- _Set exercise_
Would you copy every one of the entries below word for word, leaving nothing out and changing nothing?
>>>
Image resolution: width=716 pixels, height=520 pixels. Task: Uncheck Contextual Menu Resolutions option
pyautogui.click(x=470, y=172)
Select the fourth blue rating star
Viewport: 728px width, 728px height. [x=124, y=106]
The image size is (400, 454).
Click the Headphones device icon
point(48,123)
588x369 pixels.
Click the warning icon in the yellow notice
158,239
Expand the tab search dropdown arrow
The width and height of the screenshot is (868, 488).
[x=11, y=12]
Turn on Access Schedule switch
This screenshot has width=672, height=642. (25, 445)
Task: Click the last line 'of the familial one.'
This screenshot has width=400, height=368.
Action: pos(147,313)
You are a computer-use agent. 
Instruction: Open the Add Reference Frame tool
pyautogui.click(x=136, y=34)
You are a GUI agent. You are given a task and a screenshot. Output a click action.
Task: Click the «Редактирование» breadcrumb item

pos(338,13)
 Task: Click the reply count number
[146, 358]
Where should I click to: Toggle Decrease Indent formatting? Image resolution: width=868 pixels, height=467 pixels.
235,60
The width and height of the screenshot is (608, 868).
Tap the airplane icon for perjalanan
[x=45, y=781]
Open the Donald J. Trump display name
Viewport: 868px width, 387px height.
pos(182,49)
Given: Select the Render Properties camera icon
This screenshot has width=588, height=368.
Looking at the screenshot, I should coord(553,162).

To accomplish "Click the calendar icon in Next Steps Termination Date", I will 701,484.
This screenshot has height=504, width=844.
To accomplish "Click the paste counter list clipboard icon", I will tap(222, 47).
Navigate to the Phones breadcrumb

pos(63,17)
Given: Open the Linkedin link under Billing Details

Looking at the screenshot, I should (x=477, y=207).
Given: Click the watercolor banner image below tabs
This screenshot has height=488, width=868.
<<<
- _Answer to the exercise_
Image resolution: width=716 pixels, height=520 pixels. Task: Uncheck Contextual Menu Resolutions option
pyautogui.click(x=470, y=172)
Select the fourth blue rating star
Viewport: 728px width, 728px height. [x=124, y=106]
The image size is (400, 454).
Click the Headphones device icon
point(48,123)
588x369 pixels.
Click the warning icon in the yellow notice
158,239
Expand the tab search dropdown arrow
The width and height of the screenshot is (868, 488).
[x=11, y=12]
Turn on Access Schedule switch
This screenshot has width=672, height=642. (25, 445)
Task: Click the last line 'of the familial one.'
This screenshot has width=400, height=368.
Action: pos(147,313)
You are a computer-use agent. 
Instruction: Open the Add Reference Frame tool
pyautogui.click(x=136, y=34)
You are a GUI agent. You are given a task and a screenshot. Output a click action.
Task: Click the «Редактирование» breadcrumb item

pos(338,13)
 Task: Click the reply count number
[146, 358]
Where should I click to: Toggle Decrease Indent formatting? Image resolution: width=868 pixels, height=467 pixels.
235,60
The width and height of the screenshot is (608, 868).
Tap the airplane icon for perjalanan
[x=45, y=781]
Open the Donald J. Trump display name
Viewport: 868px width, 387px height.
pos(182,49)
Given: Select the Render Properties camera icon
This screenshot has width=588, height=368.
Looking at the screenshot, I should coord(553,162).

To accomplish "Click the calendar icon in Next Steps Termination Date", I will 701,484.
This screenshot has height=504, width=844.
To accomplish "Click the paste counter list clipboard icon", I will tap(222, 47).
Navigate to the Phones breadcrumb

pos(63,17)
Given: Open the Linkedin link under Billing Details

Looking at the screenshot, I should (x=477, y=207).
Given: Click the watercolor banner image below tabs
This screenshot has height=488, width=868.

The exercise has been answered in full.